What you have to do ▸ Restate verbatim the span of lines below between the line with "Task: Click balloon number 1 label" and the line with "Given: Select the Javascript", including those two lines, and only that span.

Excerpts from a dataset:
== == ==

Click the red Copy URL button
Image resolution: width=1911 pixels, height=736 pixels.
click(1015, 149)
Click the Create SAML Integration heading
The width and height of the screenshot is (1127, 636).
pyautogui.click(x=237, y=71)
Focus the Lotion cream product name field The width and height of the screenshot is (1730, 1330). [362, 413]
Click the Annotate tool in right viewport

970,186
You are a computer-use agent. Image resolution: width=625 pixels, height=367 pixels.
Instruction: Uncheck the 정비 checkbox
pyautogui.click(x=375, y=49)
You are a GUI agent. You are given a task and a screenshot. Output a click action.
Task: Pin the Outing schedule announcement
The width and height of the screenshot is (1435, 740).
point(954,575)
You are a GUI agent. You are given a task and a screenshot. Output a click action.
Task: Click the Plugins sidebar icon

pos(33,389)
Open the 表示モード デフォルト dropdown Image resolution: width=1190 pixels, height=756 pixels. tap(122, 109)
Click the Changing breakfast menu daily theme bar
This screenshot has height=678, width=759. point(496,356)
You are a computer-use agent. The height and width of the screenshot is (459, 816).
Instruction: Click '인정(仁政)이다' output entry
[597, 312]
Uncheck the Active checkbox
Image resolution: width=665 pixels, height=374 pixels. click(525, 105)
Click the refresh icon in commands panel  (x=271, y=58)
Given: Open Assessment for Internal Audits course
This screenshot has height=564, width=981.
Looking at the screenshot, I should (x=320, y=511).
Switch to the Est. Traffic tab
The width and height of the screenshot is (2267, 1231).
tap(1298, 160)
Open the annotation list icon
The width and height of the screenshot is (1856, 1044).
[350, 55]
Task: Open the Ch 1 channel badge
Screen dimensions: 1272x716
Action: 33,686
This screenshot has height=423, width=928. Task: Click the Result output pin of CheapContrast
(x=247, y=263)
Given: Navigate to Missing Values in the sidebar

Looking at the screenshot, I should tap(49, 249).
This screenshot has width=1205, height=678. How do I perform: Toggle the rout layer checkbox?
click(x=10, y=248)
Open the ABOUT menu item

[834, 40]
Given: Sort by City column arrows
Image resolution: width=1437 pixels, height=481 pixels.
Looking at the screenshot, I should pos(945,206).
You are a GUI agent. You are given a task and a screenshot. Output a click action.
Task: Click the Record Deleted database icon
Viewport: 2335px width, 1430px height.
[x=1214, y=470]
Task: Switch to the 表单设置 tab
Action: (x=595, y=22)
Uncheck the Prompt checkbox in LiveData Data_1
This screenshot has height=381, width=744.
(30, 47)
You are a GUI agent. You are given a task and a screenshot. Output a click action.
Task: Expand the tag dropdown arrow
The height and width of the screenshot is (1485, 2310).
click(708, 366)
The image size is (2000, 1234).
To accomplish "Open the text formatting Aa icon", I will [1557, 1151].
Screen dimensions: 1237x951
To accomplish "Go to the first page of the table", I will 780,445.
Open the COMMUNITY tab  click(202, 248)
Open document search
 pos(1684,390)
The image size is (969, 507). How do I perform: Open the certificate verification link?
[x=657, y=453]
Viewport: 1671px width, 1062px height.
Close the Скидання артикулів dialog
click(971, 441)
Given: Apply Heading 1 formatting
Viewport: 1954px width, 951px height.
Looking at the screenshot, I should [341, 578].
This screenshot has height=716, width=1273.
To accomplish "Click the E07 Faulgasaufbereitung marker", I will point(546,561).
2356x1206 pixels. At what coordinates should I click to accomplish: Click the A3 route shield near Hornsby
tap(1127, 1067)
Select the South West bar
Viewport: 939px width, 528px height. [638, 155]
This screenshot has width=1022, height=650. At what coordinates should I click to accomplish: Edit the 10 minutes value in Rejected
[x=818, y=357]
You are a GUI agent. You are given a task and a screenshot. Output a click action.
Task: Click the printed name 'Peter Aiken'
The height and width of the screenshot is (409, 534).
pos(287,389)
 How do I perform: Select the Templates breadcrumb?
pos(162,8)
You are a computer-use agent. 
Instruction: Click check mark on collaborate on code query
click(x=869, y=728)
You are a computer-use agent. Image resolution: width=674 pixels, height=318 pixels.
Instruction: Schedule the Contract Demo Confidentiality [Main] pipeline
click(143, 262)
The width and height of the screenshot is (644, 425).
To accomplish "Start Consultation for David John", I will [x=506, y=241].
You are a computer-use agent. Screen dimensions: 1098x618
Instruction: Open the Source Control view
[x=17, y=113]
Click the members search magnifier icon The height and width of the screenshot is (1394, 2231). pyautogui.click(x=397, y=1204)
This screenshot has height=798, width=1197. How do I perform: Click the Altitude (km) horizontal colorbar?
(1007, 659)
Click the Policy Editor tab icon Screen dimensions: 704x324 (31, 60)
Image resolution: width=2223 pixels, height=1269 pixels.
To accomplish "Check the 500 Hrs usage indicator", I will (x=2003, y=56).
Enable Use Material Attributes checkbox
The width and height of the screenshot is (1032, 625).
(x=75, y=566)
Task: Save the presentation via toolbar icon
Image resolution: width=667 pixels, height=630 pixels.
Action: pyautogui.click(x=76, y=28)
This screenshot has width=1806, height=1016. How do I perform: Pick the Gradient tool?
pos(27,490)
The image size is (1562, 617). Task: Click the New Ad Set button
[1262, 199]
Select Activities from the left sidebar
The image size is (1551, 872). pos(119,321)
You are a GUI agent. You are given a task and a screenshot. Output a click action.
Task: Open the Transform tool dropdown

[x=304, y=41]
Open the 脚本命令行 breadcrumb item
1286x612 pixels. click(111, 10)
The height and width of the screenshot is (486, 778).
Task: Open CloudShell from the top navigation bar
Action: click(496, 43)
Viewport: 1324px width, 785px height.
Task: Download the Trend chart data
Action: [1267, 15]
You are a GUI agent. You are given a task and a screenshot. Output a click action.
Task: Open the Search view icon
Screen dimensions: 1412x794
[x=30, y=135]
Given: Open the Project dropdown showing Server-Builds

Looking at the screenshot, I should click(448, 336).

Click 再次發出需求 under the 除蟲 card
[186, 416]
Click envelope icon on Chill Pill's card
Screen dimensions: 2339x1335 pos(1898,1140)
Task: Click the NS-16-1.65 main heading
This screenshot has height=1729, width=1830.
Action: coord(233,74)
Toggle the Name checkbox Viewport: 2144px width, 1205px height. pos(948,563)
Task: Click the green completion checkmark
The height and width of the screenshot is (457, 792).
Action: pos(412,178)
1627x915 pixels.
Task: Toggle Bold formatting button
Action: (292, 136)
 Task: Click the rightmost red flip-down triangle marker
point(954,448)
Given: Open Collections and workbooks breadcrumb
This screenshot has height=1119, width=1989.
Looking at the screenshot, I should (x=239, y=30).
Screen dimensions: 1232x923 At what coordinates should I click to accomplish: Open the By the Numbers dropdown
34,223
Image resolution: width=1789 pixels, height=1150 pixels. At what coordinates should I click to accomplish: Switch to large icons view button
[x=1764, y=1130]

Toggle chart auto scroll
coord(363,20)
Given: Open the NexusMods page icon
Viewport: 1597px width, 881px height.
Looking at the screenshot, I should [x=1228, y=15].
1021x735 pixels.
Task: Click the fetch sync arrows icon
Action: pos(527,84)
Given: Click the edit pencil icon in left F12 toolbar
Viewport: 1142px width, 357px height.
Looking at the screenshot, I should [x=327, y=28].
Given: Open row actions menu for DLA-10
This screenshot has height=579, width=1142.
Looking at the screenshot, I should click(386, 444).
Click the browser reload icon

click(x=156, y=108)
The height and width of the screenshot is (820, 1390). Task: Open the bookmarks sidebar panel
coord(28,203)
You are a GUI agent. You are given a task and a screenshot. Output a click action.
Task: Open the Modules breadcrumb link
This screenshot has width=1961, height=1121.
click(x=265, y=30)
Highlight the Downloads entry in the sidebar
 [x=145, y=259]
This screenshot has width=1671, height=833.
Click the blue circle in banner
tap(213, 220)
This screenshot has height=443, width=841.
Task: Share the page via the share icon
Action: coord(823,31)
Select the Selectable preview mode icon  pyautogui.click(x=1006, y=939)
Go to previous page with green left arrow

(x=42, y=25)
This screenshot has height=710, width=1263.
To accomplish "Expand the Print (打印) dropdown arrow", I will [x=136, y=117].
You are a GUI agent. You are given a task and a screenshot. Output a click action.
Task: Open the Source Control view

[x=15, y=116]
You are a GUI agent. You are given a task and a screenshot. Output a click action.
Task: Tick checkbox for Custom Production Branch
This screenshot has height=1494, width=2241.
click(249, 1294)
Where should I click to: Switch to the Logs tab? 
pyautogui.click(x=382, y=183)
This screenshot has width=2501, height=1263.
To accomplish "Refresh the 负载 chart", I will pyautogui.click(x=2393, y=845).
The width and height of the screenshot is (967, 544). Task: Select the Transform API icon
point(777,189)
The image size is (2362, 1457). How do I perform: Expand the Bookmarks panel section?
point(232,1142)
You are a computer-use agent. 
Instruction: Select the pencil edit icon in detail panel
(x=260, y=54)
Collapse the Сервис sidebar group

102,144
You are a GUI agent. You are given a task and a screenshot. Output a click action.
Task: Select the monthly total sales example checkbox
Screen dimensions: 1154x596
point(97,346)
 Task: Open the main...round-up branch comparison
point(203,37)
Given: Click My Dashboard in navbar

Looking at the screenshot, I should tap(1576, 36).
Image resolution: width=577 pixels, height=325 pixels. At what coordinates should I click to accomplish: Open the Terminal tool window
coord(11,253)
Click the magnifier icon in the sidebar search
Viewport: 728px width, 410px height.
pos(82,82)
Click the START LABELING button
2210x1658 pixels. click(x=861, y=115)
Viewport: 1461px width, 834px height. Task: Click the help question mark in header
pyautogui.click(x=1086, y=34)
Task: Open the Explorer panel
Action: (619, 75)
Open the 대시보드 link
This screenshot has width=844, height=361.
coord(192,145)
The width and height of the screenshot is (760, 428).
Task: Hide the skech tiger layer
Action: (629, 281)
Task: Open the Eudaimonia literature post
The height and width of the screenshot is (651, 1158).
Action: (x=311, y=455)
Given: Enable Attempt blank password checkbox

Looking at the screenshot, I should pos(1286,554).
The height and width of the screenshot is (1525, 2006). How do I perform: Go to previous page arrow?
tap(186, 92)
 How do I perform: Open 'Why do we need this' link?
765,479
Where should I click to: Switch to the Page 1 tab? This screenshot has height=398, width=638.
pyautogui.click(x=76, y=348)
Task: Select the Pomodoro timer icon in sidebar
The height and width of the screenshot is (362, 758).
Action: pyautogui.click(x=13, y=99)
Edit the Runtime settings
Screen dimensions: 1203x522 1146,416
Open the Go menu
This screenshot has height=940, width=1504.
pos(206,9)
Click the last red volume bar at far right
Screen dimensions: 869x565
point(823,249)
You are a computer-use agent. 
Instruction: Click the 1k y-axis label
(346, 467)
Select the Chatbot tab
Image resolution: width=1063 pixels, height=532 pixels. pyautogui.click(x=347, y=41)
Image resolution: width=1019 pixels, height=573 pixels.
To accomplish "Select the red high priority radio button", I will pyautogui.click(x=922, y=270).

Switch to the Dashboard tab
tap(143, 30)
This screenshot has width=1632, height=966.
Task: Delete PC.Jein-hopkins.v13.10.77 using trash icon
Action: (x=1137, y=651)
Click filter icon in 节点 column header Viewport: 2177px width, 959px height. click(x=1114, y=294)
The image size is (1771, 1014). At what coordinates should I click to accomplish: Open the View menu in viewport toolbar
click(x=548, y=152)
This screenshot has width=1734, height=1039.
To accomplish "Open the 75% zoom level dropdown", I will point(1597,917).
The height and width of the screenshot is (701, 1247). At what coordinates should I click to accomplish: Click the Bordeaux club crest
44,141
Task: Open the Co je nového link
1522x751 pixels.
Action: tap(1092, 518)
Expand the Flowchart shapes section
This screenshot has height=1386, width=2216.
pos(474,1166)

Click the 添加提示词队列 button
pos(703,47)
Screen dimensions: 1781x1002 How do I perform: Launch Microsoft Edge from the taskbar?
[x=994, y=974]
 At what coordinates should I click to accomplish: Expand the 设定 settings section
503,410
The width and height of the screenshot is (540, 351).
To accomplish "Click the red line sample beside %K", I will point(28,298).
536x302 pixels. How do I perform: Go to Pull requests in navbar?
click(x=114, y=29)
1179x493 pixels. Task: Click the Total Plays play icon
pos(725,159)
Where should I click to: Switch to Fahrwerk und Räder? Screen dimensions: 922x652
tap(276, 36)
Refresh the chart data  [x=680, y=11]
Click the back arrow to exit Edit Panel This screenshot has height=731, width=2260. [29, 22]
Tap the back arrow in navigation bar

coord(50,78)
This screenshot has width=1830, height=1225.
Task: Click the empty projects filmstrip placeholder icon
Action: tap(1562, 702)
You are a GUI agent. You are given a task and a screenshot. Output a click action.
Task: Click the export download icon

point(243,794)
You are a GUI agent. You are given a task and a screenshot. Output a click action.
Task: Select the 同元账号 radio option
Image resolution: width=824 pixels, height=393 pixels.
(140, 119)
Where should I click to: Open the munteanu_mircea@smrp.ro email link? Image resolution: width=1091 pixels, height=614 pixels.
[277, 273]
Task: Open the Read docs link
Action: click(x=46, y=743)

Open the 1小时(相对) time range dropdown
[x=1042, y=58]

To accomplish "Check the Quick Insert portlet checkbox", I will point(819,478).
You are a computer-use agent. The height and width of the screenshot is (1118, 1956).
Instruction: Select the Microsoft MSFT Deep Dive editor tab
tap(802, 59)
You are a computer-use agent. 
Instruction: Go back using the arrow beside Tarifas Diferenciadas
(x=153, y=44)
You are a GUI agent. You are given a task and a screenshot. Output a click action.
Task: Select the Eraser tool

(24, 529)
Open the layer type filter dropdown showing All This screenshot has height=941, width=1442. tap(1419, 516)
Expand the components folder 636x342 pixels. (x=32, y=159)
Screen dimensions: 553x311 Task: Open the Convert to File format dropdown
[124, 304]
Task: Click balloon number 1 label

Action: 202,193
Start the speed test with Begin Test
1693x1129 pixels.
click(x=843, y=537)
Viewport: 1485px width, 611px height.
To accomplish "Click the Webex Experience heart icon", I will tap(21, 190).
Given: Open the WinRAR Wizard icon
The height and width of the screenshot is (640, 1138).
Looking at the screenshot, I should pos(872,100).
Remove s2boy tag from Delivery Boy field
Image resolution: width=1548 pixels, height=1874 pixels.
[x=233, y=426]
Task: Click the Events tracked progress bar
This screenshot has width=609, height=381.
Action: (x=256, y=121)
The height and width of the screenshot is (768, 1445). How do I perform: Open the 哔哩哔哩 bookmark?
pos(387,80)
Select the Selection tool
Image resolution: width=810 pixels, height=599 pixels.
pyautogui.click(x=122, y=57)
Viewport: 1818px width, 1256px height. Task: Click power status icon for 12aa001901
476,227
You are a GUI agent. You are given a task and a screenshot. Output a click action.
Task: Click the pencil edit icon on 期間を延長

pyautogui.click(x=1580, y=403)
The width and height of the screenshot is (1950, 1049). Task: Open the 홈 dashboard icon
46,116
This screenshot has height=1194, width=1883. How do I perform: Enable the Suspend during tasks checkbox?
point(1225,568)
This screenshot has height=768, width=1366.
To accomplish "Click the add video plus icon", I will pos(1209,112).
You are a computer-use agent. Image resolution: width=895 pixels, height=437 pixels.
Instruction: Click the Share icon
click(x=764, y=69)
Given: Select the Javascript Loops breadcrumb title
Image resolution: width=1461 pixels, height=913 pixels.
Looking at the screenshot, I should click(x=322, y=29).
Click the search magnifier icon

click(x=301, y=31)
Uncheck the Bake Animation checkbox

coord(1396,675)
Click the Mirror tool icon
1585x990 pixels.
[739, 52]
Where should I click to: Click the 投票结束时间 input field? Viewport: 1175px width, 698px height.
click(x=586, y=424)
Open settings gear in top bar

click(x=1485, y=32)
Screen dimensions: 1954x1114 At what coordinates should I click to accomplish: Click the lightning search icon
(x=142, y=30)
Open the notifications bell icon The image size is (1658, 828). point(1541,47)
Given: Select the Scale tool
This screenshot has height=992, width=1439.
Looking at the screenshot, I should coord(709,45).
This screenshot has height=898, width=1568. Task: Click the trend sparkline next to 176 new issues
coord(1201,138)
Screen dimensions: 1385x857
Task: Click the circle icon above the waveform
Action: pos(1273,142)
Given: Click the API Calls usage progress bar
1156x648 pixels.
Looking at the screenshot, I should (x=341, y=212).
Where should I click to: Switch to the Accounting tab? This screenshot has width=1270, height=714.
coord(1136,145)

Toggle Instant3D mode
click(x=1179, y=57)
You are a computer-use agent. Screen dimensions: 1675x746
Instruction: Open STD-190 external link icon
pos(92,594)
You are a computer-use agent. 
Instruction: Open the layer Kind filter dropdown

== == ==

Solution to the problem ▸
Task: Click balloon number 1 label

Action: 202,193
Start the speed test with Begin Test
1693x1129 pixels.
click(x=843, y=537)
Viewport: 1485px width, 611px height.
To accomplish "Click the Webex Experience heart icon", I will tap(21, 190).
Given: Open the WinRAR Wizard icon
The height and width of the screenshot is (640, 1138).
Looking at the screenshot, I should pos(872,100).
Remove s2boy tag from Delivery Boy field
Image resolution: width=1548 pixels, height=1874 pixels.
[x=233, y=426]
Task: Click the Events tracked progress bar
This screenshot has width=609, height=381.
Action: (x=256, y=121)
The height and width of the screenshot is (768, 1445). How do I perform: Open the 哔哩哔哩 bookmark?
pos(387,80)
Select the Selection tool
Image resolution: width=810 pixels, height=599 pixels.
pyautogui.click(x=122, y=57)
Viewport: 1818px width, 1256px height. Task: Click power status icon for 12aa001901
476,227
You are a GUI agent. You are given a task and a screenshot. Output a click action.
Task: Click the pencil edit icon on 期間を延長

pyautogui.click(x=1580, y=403)
The width and height of the screenshot is (1950, 1049). Task: Open the 홈 dashboard icon
46,116
This screenshot has height=1194, width=1883. How do I perform: Enable the Suspend during tasks checkbox?
point(1225,568)
This screenshot has height=768, width=1366.
To accomplish "Click the add video plus icon", I will pos(1209,112).
You are a computer-use agent. Image resolution: width=895 pixels, height=437 pixels.
Instruction: Click the Share icon
click(x=764, y=69)
Given: Select the Javascript Loops breadcrumb title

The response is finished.